September 30, 2015 — The Department of Justice yesterday approved Cox Automotive’s acquisition of Dealertrack provided Dealertrack completes the sale of its Inventory+ solution.
The DOJ is requiring the divestiture of Inventory+ because it believes allowing Cox to own both vAuto and Inventory+ would provide Cox with too much of that market , and hence, limit competition.
To read more about the acquisition:
Yesterday’s announcement, however, is a formality as Dealersocket announced a few weeks ago it is acquiring the inventory management solution for $55 million. Sources tell TBR the transfer of the solution to Dealersocket is scheduled for this evening (Sept. 30th).

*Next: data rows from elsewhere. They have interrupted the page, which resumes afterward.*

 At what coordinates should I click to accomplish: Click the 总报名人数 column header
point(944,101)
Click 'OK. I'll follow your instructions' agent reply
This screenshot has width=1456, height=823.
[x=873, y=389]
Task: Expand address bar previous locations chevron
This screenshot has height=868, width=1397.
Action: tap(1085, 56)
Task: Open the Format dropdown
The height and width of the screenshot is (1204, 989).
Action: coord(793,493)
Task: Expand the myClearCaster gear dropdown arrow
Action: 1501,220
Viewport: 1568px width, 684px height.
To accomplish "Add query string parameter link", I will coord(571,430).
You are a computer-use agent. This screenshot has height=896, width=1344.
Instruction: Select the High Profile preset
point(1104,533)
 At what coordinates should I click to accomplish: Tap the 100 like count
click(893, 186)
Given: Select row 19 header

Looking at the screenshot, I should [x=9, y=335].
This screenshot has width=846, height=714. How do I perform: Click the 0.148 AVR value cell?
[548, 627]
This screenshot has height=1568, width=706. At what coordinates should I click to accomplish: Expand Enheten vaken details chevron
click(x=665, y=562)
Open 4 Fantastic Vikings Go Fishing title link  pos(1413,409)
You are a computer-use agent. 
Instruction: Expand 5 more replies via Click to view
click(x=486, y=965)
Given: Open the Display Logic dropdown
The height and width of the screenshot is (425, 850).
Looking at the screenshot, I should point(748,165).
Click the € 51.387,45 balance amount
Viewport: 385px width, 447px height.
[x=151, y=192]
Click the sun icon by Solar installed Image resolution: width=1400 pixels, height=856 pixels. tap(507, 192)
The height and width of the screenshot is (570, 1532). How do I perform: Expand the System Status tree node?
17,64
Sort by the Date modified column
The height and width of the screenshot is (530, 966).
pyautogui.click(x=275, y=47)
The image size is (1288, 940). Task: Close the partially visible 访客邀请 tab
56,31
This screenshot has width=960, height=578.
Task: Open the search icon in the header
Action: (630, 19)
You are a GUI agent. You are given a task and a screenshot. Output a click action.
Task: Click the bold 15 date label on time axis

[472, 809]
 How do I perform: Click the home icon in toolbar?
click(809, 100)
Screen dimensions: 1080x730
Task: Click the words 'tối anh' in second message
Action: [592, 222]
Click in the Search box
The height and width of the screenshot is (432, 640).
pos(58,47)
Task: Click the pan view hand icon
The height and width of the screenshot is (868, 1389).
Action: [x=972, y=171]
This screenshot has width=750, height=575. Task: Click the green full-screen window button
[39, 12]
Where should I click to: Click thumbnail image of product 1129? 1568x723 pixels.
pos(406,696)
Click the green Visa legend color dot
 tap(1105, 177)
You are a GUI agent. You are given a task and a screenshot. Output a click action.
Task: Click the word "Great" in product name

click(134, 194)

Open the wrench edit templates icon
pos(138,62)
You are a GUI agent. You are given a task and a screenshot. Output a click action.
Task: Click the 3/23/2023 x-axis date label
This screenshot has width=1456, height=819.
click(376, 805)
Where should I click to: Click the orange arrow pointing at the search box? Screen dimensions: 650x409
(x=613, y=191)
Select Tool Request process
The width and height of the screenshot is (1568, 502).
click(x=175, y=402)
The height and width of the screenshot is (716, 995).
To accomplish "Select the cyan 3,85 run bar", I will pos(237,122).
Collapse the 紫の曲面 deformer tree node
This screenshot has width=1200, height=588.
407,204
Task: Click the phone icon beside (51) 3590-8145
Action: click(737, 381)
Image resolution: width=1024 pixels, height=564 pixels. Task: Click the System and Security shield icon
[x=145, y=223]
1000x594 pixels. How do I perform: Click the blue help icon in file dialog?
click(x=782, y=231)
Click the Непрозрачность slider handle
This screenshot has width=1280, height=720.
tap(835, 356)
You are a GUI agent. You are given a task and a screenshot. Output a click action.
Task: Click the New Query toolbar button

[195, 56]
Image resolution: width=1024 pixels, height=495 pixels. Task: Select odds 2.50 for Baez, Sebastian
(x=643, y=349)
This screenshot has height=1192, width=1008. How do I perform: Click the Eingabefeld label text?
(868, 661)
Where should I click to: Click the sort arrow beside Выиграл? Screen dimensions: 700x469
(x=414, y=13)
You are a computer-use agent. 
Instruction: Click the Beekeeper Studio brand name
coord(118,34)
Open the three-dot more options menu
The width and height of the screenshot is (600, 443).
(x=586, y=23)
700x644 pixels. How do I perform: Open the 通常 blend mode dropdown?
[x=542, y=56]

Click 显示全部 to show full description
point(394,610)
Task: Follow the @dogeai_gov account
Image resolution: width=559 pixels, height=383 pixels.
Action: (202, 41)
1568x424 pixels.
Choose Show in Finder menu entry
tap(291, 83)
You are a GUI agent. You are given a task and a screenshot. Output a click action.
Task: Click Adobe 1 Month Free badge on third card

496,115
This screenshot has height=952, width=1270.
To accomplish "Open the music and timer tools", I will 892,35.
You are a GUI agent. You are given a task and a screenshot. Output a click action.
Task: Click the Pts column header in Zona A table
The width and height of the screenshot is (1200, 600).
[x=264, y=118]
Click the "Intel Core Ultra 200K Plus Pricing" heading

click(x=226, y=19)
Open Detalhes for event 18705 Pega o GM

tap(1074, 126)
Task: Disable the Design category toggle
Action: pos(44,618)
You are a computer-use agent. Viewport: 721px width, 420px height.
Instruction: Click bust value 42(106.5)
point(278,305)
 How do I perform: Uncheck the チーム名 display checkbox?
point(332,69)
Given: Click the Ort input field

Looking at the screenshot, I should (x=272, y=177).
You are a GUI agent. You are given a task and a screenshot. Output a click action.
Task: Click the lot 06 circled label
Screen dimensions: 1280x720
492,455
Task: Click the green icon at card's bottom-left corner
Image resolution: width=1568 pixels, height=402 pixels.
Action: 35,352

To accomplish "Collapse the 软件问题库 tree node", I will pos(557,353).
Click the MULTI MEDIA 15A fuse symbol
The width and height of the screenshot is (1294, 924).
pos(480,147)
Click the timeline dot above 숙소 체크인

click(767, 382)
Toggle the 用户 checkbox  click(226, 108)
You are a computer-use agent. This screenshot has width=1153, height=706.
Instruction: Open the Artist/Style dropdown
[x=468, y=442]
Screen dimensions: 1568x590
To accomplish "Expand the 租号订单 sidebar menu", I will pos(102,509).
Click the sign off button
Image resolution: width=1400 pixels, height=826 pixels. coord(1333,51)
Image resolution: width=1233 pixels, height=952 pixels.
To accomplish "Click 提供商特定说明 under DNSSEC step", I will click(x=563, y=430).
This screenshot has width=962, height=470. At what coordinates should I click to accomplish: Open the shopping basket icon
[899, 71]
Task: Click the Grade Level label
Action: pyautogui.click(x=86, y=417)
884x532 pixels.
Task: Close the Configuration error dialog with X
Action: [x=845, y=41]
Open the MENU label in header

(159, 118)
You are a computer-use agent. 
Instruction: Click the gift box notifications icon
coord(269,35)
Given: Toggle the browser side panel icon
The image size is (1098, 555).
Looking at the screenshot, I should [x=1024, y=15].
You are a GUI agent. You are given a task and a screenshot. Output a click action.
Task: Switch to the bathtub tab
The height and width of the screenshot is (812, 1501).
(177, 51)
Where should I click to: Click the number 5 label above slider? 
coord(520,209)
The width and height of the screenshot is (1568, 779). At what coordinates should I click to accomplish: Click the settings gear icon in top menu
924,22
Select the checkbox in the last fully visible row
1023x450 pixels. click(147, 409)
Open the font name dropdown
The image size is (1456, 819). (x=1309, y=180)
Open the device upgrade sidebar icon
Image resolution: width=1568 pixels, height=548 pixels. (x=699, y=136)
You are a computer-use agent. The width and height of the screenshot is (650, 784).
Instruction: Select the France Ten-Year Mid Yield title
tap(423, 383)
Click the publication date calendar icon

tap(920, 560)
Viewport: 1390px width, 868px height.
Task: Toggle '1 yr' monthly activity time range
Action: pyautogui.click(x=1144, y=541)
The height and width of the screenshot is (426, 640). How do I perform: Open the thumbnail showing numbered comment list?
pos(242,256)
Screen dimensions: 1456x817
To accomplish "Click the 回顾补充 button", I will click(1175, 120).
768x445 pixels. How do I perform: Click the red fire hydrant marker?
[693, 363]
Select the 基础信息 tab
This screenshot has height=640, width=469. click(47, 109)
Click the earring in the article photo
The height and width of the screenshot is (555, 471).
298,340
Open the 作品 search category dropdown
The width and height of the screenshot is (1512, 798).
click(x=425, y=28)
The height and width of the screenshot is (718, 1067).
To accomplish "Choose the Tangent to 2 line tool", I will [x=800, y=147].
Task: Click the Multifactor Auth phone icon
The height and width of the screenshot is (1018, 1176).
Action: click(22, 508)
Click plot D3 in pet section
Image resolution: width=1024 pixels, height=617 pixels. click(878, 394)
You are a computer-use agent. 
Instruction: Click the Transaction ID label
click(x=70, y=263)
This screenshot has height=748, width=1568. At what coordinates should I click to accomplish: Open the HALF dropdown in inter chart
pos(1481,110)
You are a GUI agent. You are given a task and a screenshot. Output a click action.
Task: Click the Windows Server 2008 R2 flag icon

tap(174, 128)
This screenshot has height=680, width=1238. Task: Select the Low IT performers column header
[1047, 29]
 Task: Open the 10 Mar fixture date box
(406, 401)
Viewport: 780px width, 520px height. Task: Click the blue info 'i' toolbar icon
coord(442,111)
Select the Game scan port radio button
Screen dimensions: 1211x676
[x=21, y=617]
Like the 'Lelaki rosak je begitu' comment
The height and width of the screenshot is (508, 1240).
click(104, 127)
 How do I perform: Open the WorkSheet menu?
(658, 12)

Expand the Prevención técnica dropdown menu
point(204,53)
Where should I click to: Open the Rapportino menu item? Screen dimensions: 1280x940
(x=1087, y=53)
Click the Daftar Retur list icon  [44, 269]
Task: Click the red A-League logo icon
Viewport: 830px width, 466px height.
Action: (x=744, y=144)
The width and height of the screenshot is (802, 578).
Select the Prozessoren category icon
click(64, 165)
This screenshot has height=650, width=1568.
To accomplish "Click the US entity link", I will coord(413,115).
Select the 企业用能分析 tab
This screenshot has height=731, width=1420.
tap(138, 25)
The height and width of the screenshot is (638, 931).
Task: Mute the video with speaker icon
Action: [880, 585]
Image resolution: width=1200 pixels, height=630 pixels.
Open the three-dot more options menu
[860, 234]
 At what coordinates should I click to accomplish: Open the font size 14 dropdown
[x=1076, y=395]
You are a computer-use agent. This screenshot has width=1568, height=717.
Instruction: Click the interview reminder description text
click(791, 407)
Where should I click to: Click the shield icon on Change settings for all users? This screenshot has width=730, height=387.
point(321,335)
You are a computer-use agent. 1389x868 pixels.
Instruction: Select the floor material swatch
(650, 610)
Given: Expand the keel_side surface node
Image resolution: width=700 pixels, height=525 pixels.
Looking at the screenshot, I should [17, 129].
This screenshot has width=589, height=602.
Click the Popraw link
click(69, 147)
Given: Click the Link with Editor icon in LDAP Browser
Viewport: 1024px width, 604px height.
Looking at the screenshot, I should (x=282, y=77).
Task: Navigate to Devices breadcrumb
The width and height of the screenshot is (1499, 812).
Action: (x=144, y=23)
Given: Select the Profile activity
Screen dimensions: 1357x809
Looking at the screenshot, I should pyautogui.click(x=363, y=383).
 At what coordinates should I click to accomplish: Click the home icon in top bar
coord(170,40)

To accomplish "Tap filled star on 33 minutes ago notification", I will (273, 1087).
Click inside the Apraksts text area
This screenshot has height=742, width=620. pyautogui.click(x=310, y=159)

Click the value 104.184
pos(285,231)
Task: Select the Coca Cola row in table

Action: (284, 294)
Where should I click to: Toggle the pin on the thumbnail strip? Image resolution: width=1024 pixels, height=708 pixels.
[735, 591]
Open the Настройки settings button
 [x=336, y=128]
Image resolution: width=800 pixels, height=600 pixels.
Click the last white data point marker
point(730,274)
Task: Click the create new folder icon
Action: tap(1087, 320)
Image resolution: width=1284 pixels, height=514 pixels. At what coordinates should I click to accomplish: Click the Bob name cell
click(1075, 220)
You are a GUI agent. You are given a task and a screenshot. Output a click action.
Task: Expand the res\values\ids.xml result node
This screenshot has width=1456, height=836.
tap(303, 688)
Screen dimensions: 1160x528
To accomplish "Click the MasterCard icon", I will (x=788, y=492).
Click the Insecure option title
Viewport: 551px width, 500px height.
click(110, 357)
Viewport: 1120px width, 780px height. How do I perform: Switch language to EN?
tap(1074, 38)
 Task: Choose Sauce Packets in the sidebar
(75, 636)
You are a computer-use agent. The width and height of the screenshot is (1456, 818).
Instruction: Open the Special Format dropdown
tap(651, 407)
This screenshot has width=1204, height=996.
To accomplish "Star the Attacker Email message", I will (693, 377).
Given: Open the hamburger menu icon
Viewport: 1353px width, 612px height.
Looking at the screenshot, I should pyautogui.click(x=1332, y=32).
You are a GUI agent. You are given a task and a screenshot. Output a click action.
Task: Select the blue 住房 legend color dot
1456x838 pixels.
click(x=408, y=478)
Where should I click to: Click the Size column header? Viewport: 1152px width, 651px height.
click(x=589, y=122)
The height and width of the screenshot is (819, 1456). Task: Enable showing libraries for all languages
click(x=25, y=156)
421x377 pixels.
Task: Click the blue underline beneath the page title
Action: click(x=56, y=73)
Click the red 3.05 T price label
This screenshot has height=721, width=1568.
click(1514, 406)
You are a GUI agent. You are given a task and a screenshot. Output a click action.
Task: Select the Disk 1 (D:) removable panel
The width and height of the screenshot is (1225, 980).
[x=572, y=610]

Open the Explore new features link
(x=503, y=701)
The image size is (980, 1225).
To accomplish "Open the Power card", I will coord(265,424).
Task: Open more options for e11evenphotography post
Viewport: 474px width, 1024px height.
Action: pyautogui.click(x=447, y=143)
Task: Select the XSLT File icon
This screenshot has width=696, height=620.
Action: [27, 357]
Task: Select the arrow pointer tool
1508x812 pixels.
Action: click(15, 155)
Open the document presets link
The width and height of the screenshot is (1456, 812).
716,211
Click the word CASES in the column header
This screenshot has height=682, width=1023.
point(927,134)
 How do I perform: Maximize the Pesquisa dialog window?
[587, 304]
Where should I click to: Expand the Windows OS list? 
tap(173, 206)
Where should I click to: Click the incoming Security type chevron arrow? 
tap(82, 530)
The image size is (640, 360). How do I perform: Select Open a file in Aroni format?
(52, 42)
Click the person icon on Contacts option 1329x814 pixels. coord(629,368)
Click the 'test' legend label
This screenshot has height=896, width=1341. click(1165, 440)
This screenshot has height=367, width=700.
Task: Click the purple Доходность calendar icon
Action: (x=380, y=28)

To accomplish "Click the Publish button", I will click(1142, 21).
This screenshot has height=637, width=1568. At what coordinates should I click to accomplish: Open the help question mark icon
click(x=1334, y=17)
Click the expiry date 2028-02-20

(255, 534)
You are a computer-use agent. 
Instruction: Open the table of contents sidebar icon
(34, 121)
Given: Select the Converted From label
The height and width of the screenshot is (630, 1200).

Dealersocket’s majority owner is Vista Equity which recently announced it has agreed to buy Solera Holdings for $6.5 billion. Solera is the parent company of Autopoint (MPi), acquired in 2013 and 2014 and DMEautomotive, which it acquired earlier this year for $142 million.
Read our continuing analysis of what the acquisition for Solera means:
The purchase of Dealertrack was delayed twice as Cox resubmitted the required Hart-Scott-Rodino filing to provide the DOJ with more time to complete its antitrust review.
Meanwhile, Cox has extended its tender offer of approximately $4 billion for Dealertrack four times this summer to provide Dealertrack more time to get its shareholders to tender a majority of the company’s shares, according to the terms of the deal. At the time of last week’s extension, 39.5% of the shares had been tendered.
The deal is expected to close in October and likely will be announced once the required number of shares are tendered. Even if another extension or two are announced, it doesn’t mean the acquisition is in trouble. These types of deals sometimes take longer to complete than expected. It’s not unusual to see deals extended multiple times.
A purchase employing a tender offer is different than an acquisition requiring shareholder approval in that its shareholders agree to place their stocks in “tender, escrow, until the deal is completed, instead of voting on a proposed deal.
Until 2013, Delaware’s General Corporation Law required 90% of a company’s shares to be tendered for an acquisition to move forward. The law changed in August of 2013 to requiring a simple majority of the shares be tendered. Once the required number of shares are tendered, the acquiring company can buy up the remaining shares.
Tender offers do not require a shareholder vote, provide greater flexibility on the timing of the acquisition’s closing, while also providing protection against another buyer coming in and making a higher offer.